AIM OF THE TASK — Copy every line of the records below that holds the word "button".

EXCERPTED DATA —

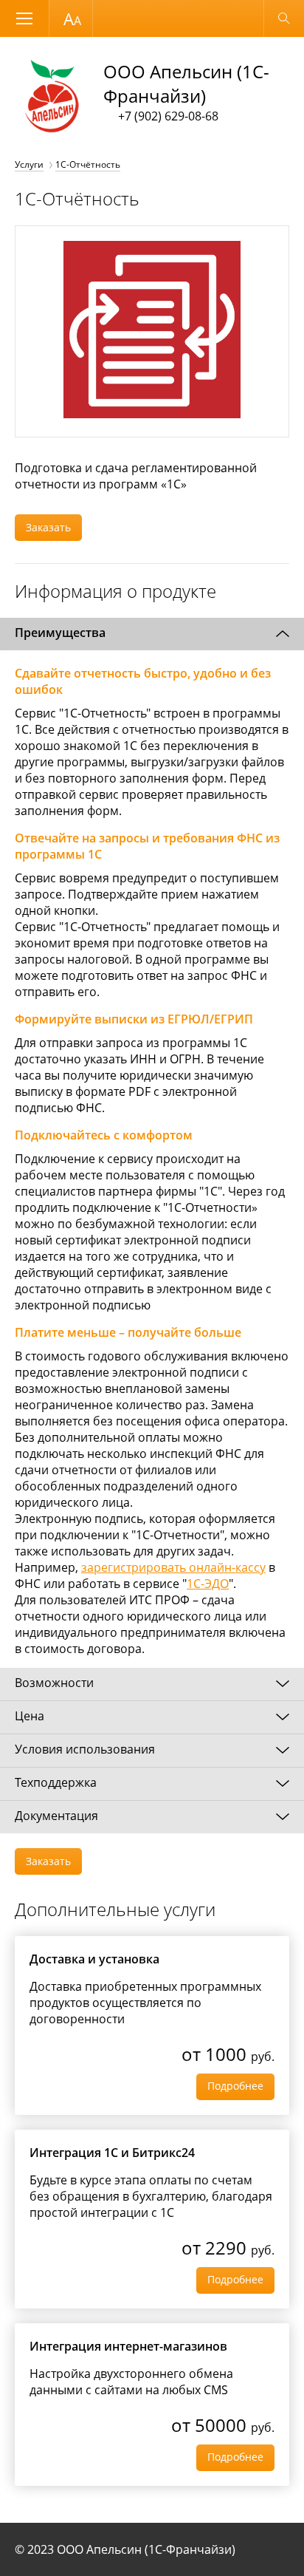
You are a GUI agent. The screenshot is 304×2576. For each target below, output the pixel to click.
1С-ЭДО (208, 1583)
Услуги (29, 164)
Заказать (48, 527)
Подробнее (235, 2086)
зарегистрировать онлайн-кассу (173, 1567)
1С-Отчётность (87, 164)
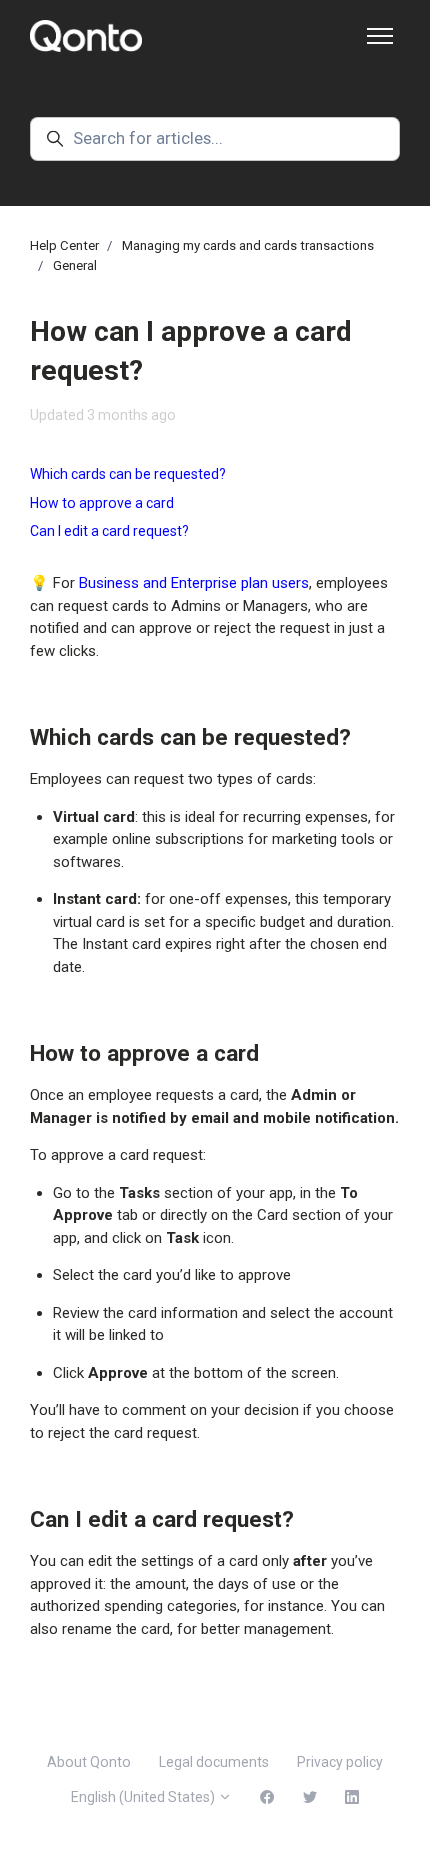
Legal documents (214, 1762)
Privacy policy (340, 1762)
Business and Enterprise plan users (194, 583)
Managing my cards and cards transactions (248, 245)
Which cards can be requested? (128, 474)
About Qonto (89, 1762)
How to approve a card (102, 503)
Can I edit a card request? (109, 531)
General (75, 265)
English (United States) (144, 1797)
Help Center (64, 245)
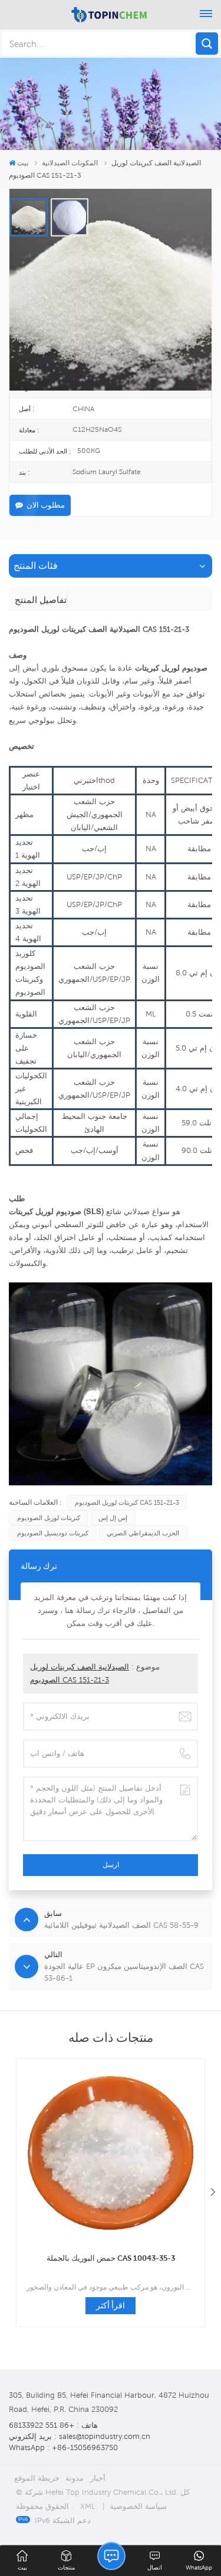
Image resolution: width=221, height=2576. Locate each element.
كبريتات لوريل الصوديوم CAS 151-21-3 (127, 1502)
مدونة (74, 2478)
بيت (22, 162)
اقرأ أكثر (110, 2305)
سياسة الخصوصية (138, 2506)
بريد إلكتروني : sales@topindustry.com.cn (79, 2436)
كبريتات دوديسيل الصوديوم (52, 1533)
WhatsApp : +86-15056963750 (63, 2447)
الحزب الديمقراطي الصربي (143, 1533)
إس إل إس (112, 1518)
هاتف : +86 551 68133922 (53, 2425)
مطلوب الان (46, 505)
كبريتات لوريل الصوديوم (48, 1518)
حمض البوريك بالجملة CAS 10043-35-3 (111, 2258)
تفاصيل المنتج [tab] (41, 599)
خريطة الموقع (37, 2478)
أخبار (97, 2478)
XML (87, 2506)
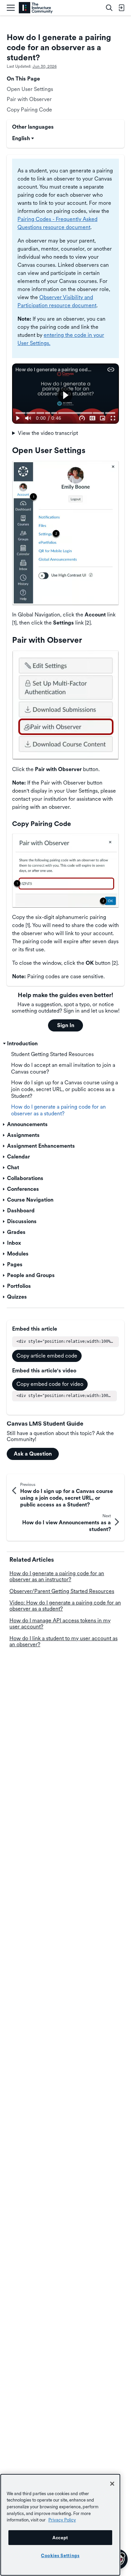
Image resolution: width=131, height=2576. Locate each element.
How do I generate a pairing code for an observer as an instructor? (56, 1576)
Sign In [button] (65, 1025)
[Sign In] (121, 7)
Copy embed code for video (49, 1384)
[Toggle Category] (4, 1043)
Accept (60, 2537)
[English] (36, 8)
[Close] (112, 2483)
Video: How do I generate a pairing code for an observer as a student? (65, 1605)
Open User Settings (30, 89)
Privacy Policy (62, 2519)
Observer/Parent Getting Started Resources (61, 1591)
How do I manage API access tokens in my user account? (60, 1623)
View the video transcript (48, 433)
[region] (60, 2525)
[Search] (109, 7)
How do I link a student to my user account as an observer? (63, 1641)
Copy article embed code (46, 1356)
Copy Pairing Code (29, 109)
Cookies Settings (60, 2555)
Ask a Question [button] (33, 1454)
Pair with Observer (29, 99)
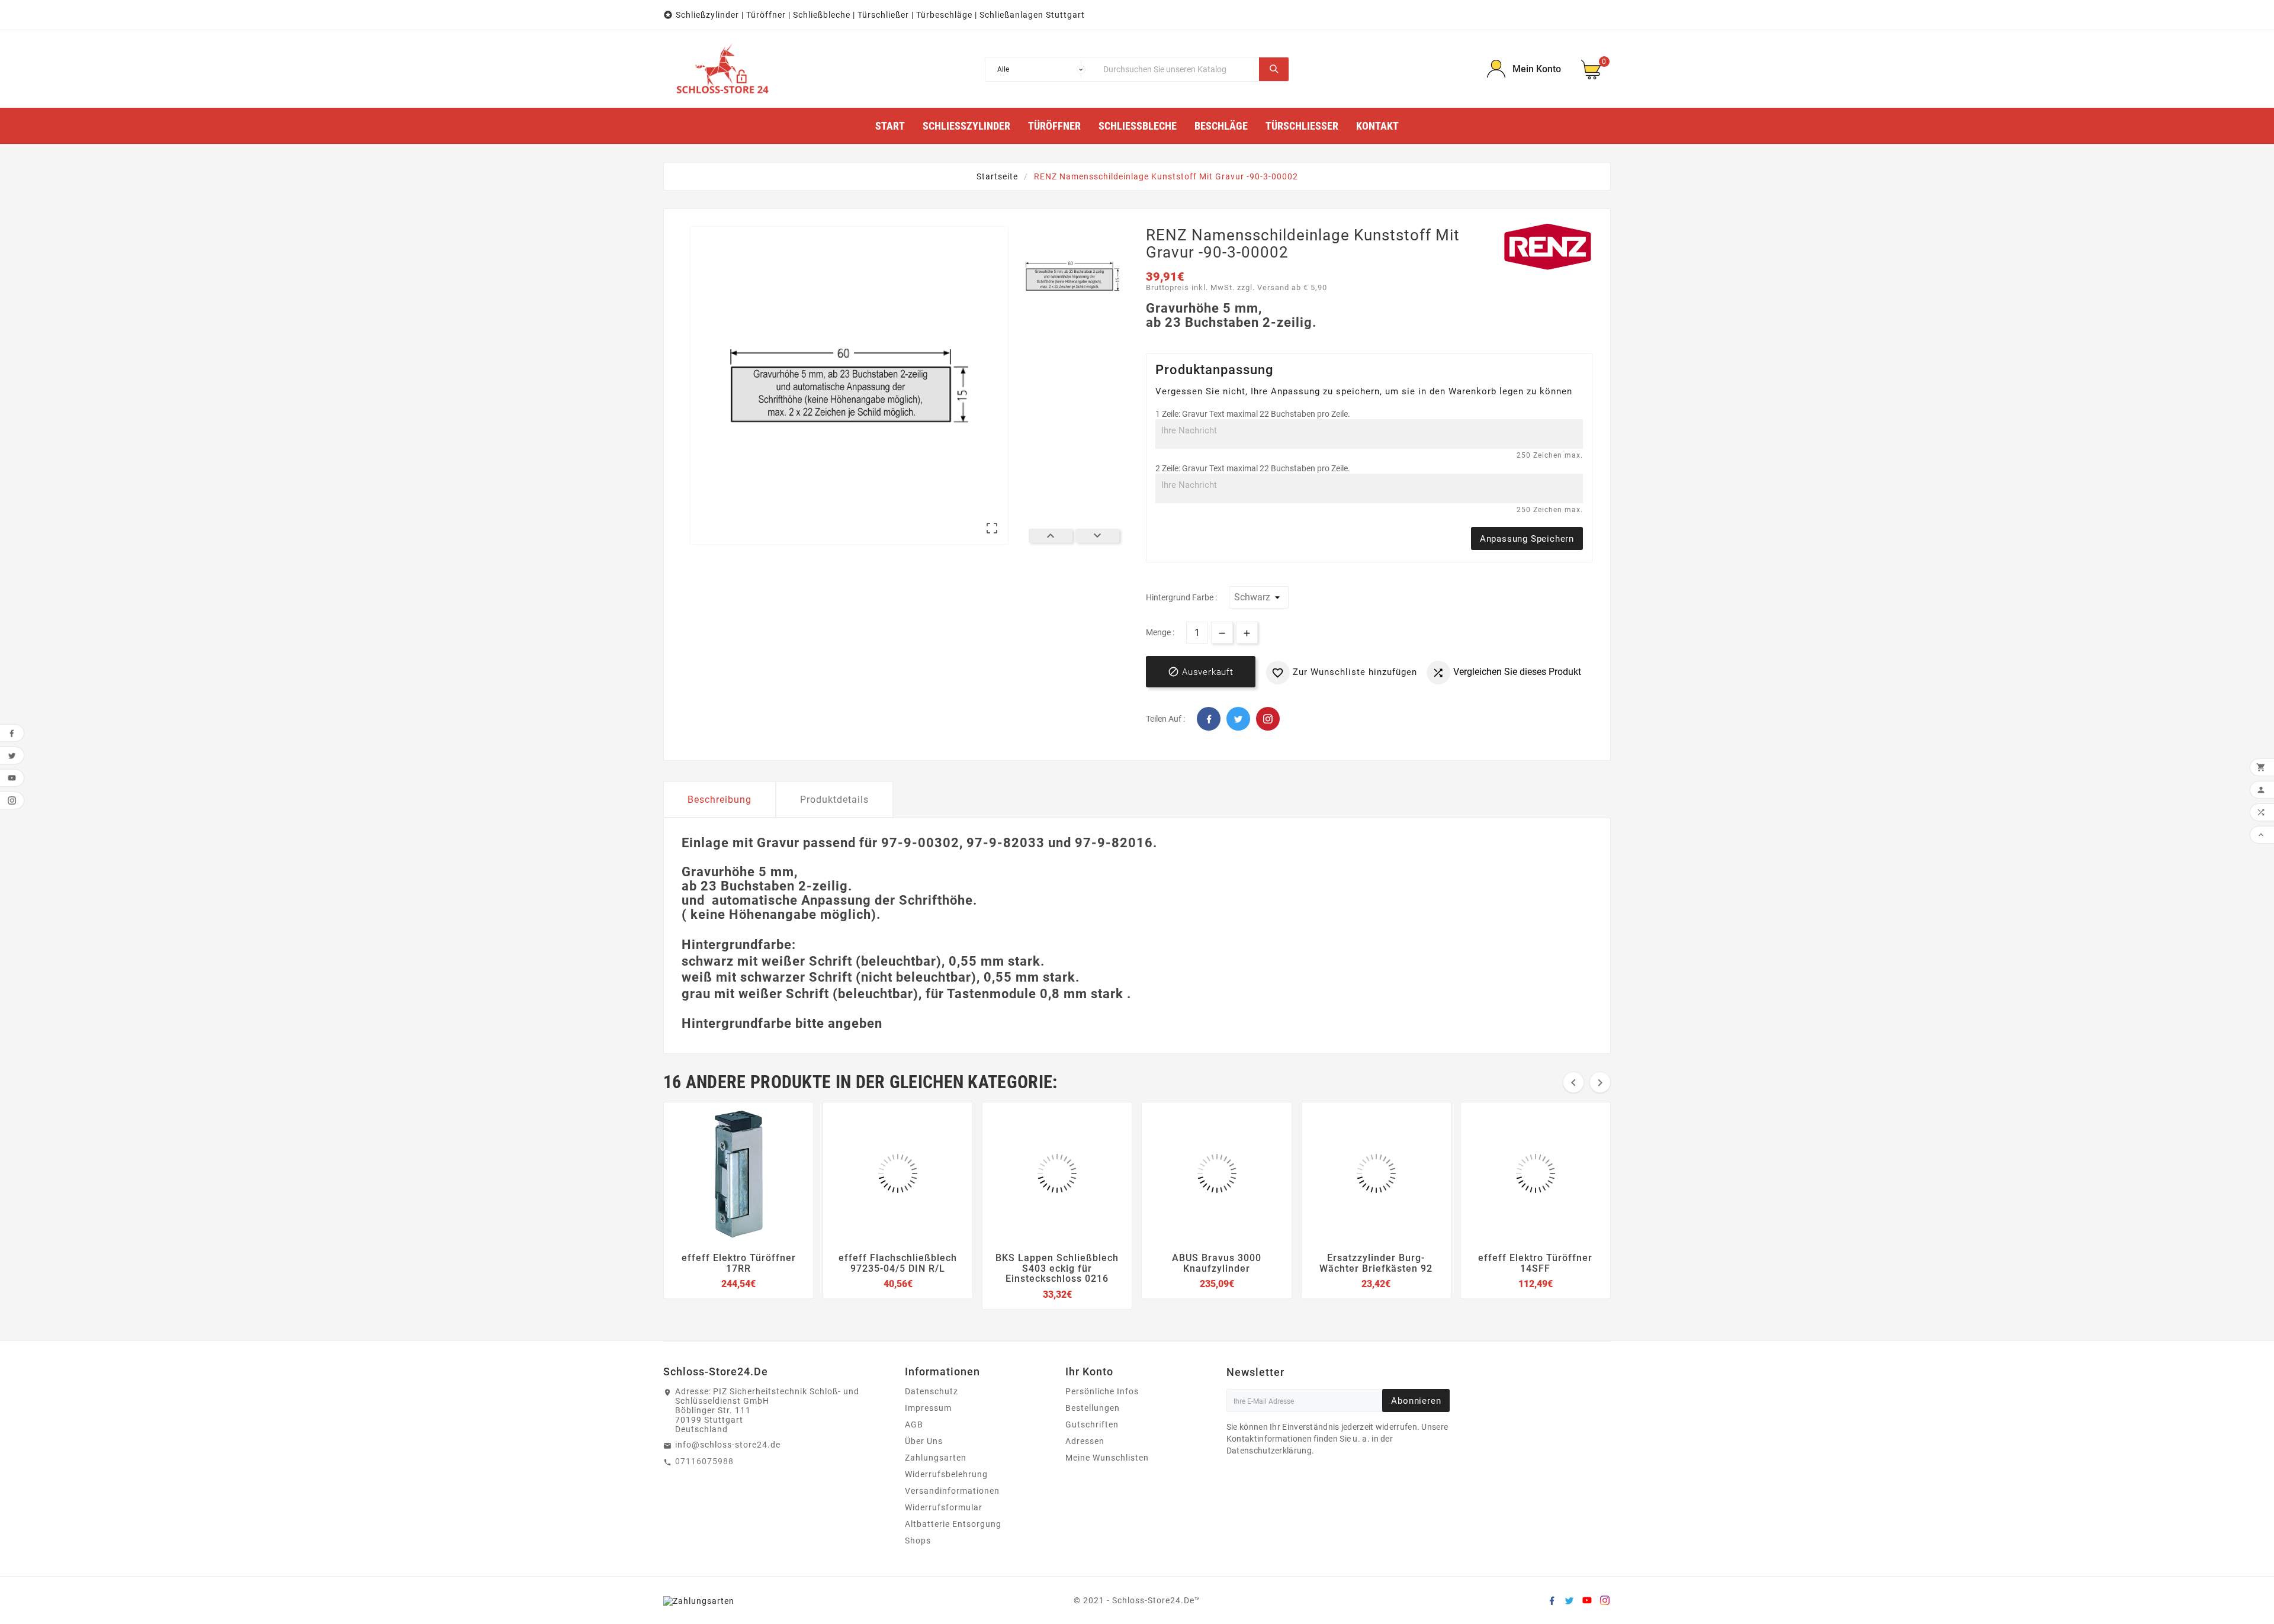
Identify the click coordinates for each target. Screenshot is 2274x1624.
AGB (914, 1424)
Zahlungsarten (935, 1457)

RESULT OF THE EXERCISE —
Sign In [button] (65, 1025)
Ask a Question [button] (33, 1454)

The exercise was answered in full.